# Work instruction:
Print each entry exactly, all the way through.

# Dataset entries:
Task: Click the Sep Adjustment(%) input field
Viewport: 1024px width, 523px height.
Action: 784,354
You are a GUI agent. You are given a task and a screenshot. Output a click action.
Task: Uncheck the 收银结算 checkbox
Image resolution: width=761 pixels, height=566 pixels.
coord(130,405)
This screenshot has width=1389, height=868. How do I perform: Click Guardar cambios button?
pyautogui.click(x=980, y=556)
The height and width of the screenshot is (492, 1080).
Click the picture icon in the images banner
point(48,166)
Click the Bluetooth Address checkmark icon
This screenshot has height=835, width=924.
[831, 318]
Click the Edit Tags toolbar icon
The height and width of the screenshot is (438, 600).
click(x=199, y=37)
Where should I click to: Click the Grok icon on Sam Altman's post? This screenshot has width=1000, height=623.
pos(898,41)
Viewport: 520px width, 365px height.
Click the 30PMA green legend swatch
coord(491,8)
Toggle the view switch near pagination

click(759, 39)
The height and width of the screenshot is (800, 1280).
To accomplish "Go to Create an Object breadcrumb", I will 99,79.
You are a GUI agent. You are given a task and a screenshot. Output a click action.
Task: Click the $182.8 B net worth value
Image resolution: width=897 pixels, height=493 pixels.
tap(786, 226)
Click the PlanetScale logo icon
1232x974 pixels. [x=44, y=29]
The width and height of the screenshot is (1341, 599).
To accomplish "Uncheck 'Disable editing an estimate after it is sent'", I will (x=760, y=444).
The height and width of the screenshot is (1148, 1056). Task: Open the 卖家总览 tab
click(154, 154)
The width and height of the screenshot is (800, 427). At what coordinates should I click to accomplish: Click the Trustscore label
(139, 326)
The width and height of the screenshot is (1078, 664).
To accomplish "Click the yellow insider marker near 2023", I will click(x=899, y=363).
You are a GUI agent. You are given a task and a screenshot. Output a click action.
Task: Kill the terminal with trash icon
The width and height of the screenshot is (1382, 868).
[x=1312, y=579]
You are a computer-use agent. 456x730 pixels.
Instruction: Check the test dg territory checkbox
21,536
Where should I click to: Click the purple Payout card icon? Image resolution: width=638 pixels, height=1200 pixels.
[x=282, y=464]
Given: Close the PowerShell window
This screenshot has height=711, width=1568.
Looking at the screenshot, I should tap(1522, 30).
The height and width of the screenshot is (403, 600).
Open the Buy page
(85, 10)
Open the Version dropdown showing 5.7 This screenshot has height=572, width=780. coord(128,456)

# Answer to this problem:
Task: Click the Sep Adjustment(%) input field
Viewport: 1024px width, 523px height.
Action: 784,354
You are a GUI agent. You are given a task and a screenshot. Output a click action.
Task: Uncheck the 收银结算 checkbox
Image resolution: width=761 pixels, height=566 pixels.
coord(130,405)
This screenshot has width=1389, height=868. How do I perform: Click Guardar cambios button?
pyautogui.click(x=980, y=556)
The height and width of the screenshot is (492, 1080).
Click the picture icon in the images banner
point(48,166)
Click the Bluetooth Address checkmark icon
This screenshot has height=835, width=924.
[831, 318]
Click the Edit Tags toolbar icon
The height and width of the screenshot is (438, 600).
click(x=199, y=37)
Where should I click to: Click the Grok icon on Sam Altman's post? This screenshot has width=1000, height=623.
pos(898,41)
Viewport: 520px width, 365px height.
Click the 30PMA green legend swatch
coord(491,8)
Toggle the view switch near pagination

click(759, 39)
The height and width of the screenshot is (800, 1280).
To accomplish "Go to Create an Object breadcrumb", I will 99,79.
You are a GUI agent. You are given a task and a screenshot. Output a click action.
Task: Click the $182.8 B net worth value
Image resolution: width=897 pixels, height=493 pixels.
tap(786, 226)
Click the PlanetScale logo icon
1232x974 pixels. [x=44, y=29]
The width and height of the screenshot is (1341, 599).
To accomplish "Uncheck 'Disable editing an estimate after it is sent'", I will (x=760, y=444).
The height and width of the screenshot is (1148, 1056). Task: Open the 卖家总览 tab
click(154, 154)
The width and height of the screenshot is (800, 427). At what coordinates should I click to accomplish: Click the Trustscore label
(139, 326)
The width and height of the screenshot is (1078, 664).
To accomplish "Click the yellow insider marker near 2023", I will click(x=899, y=363).
You are a GUI agent. You are given a task and a screenshot. Output a click action.
Task: Kill the terminal with trash icon
The width and height of the screenshot is (1382, 868).
[x=1312, y=579]
You are a computer-use agent. 456x730 pixels.
Instruction: Check the test dg territory checkbox
21,536
Where should I click to: Click the purple Payout card icon? Image resolution: width=638 pixels, height=1200 pixels.
[x=282, y=464]
Given: Close the PowerShell window
This screenshot has height=711, width=1568.
Looking at the screenshot, I should tap(1522, 30).
The height and width of the screenshot is (403, 600).
Open the Buy page
(85, 10)
Open the Version dropdown showing 5.7 This screenshot has height=572, width=780. coord(128,456)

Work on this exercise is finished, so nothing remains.